→ **Set task**
Copy out the lines of the records word for word, starting at the line that contains "Image resolution: width=819" and ending at the line that contains "click(14, 60)", with both of those lines included.

########

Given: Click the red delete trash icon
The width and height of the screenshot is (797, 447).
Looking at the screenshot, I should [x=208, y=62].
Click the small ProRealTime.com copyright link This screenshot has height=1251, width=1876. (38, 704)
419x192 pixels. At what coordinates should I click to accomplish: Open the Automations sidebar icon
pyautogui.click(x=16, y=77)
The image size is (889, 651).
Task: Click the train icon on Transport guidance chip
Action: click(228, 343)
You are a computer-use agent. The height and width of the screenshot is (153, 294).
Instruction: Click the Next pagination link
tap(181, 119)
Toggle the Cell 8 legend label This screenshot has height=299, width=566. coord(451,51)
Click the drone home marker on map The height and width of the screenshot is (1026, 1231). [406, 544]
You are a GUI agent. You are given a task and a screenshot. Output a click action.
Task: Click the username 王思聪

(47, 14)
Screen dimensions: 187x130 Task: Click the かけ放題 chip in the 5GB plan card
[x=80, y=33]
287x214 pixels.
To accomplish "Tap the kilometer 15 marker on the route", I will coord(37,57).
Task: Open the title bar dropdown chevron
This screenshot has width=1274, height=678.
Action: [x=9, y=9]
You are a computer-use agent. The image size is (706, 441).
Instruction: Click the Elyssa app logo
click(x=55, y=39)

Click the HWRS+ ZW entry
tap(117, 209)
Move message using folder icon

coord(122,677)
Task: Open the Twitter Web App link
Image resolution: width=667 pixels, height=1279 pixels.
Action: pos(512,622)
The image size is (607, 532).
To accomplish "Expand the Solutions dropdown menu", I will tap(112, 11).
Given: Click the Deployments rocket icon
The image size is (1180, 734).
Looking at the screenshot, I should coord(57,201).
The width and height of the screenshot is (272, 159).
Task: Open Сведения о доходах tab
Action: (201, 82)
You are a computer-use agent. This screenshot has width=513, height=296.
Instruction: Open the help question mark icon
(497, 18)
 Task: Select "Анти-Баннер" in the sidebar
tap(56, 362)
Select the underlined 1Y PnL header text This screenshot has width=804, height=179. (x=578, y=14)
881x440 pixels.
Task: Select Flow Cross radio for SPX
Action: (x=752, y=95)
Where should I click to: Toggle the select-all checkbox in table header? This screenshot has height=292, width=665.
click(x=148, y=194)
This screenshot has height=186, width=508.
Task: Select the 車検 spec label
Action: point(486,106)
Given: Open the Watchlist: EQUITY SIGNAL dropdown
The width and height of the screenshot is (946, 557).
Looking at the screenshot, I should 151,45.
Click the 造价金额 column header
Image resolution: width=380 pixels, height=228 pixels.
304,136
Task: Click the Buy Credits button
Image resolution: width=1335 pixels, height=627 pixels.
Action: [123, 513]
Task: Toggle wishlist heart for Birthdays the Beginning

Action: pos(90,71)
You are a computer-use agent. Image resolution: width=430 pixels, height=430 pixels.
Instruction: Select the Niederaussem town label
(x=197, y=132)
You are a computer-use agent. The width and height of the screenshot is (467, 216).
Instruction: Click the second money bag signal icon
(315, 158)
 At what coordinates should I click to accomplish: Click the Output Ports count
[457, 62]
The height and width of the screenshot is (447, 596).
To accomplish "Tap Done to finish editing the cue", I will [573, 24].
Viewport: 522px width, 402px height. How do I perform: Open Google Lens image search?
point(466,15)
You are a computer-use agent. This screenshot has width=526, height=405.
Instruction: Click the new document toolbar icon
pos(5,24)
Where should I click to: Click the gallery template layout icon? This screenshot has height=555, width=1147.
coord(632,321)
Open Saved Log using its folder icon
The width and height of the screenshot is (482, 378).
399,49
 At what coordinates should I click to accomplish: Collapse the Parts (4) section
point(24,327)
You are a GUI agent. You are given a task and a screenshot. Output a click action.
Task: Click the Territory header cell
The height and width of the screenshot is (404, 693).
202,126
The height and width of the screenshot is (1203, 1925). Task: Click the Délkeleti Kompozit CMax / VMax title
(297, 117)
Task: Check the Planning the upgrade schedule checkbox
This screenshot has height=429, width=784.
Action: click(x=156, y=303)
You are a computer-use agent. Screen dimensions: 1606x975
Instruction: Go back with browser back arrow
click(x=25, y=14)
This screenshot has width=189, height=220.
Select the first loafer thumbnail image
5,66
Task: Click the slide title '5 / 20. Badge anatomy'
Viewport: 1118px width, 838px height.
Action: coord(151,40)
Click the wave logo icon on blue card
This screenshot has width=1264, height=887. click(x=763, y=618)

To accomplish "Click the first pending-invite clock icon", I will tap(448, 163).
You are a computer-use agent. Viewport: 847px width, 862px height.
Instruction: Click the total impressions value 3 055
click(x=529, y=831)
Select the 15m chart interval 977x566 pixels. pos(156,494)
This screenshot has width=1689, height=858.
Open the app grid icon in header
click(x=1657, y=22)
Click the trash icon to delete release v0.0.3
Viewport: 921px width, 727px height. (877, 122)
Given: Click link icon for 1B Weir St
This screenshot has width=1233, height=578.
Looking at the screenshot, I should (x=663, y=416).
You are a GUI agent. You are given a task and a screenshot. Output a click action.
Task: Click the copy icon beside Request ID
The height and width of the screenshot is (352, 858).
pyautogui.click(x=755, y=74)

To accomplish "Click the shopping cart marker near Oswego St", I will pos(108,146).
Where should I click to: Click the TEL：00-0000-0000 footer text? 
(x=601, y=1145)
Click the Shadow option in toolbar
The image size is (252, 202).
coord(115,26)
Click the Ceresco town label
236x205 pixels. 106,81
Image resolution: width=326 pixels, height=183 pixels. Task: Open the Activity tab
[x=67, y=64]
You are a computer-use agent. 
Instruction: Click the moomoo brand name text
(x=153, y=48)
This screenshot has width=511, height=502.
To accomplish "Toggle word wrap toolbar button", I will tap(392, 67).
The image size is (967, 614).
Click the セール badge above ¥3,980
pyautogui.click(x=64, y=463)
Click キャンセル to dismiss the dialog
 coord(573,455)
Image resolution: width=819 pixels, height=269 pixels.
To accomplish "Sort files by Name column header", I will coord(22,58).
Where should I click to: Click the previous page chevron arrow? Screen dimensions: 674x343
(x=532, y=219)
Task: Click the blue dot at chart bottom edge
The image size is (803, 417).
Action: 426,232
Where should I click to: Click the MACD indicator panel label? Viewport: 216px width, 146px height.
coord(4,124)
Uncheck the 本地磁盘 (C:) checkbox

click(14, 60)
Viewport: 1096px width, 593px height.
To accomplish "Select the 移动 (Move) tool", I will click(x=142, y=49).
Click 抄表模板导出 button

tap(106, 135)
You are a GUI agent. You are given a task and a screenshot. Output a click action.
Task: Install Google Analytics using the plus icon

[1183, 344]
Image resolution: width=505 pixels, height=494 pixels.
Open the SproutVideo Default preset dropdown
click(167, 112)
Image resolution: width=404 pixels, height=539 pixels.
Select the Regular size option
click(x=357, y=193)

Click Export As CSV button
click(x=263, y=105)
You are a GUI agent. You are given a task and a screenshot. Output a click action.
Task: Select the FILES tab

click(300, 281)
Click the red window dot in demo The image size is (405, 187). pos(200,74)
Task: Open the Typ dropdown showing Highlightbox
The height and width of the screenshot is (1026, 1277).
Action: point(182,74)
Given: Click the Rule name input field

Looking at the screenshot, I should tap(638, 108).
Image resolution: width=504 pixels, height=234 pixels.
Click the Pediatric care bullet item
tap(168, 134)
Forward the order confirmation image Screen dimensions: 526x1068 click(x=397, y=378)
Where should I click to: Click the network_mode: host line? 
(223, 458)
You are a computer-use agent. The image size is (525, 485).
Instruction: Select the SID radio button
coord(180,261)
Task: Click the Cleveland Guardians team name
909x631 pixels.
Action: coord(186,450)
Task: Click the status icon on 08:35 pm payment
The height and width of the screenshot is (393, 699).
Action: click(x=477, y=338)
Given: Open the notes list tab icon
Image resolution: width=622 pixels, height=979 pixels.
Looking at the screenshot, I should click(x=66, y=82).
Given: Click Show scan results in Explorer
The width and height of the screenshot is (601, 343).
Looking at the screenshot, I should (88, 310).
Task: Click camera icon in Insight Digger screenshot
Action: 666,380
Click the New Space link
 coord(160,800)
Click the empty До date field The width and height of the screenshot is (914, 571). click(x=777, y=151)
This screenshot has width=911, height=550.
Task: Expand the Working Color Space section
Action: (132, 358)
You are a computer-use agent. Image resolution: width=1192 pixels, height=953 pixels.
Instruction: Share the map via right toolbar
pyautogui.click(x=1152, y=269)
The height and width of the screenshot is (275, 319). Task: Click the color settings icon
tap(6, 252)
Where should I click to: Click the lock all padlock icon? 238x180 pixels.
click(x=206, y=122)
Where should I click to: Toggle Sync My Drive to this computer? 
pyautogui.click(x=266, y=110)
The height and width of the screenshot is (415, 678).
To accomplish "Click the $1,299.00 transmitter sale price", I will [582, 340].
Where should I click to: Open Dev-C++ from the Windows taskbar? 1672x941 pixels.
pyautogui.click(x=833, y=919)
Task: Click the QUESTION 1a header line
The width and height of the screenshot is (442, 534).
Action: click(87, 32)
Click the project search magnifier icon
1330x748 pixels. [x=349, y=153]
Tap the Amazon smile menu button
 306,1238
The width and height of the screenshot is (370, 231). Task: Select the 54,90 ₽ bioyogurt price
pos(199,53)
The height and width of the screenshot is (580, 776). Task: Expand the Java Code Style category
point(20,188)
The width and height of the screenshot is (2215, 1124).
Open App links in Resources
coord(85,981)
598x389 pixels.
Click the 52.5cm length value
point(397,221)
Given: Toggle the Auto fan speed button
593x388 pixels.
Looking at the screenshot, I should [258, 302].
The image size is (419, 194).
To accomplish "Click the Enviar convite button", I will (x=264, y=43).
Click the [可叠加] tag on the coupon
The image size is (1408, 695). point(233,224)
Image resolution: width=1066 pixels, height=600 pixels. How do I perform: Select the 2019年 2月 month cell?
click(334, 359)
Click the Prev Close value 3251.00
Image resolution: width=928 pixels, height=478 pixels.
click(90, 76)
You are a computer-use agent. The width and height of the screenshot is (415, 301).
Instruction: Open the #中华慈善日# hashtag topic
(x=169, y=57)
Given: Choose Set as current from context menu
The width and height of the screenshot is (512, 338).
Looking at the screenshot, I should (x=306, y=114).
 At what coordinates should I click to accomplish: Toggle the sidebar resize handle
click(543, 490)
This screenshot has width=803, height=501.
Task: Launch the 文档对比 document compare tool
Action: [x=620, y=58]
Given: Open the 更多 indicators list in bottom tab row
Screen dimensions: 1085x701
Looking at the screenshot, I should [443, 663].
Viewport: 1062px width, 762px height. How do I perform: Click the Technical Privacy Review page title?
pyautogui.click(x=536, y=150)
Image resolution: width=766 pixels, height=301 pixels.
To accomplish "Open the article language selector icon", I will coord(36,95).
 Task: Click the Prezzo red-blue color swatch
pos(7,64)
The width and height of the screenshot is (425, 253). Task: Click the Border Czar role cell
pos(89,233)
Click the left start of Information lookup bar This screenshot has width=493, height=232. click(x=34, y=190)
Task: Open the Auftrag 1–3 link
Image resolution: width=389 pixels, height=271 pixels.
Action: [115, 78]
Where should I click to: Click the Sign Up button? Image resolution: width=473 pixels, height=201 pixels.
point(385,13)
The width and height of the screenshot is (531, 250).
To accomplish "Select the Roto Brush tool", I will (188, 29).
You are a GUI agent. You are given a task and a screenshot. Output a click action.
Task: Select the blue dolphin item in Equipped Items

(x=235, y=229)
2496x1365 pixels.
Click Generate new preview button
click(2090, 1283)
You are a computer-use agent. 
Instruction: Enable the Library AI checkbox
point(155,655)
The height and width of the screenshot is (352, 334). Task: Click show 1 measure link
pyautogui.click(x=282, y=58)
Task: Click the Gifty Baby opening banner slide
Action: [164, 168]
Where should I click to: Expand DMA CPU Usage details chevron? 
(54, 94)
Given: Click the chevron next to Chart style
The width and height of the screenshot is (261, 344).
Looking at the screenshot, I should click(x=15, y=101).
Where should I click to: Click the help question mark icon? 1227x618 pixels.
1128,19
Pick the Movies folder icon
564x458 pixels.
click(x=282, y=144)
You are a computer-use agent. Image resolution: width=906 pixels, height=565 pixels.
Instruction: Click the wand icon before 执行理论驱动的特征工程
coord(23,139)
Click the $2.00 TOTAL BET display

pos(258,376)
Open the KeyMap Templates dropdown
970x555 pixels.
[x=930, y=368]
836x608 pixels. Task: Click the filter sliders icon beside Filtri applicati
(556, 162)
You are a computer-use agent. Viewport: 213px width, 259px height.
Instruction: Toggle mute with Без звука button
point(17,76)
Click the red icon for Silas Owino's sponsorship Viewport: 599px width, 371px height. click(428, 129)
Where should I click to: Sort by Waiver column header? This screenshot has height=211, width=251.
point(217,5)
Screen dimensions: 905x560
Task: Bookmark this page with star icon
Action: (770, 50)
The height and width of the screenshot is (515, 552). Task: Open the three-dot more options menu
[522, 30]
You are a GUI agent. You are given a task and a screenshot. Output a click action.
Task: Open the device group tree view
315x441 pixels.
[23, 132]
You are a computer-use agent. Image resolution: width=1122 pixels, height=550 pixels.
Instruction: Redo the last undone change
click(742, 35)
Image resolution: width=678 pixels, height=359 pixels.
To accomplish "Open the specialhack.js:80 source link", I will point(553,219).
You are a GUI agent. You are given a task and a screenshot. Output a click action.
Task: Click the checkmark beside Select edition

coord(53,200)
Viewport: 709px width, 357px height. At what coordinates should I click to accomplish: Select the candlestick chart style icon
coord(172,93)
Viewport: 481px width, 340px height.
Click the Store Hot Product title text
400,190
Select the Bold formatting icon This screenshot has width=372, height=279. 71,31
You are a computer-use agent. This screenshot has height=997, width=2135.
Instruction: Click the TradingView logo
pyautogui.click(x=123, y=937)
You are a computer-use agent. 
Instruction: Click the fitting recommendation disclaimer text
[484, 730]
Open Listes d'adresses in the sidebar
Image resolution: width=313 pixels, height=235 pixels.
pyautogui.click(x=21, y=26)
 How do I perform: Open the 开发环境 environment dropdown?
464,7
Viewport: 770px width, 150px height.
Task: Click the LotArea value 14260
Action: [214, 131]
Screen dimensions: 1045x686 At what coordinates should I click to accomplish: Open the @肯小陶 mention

########

→ **Solution to the problem**
Image resolution: width=819 pixels, height=269 pixels.
To accomplish "Sort files by Name column header", I will coord(22,58).
Where should I click to: Click the previous page chevron arrow? Screen dimensions: 674x343
(x=532, y=219)
Task: Click the blue dot at chart bottom edge
The image size is (803, 417).
Action: 426,232
Where should I click to: Click the MACD indicator panel label? Viewport: 216px width, 146px height.
coord(4,124)
Uncheck the 本地磁盘 (C:) checkbox

click(14, 60)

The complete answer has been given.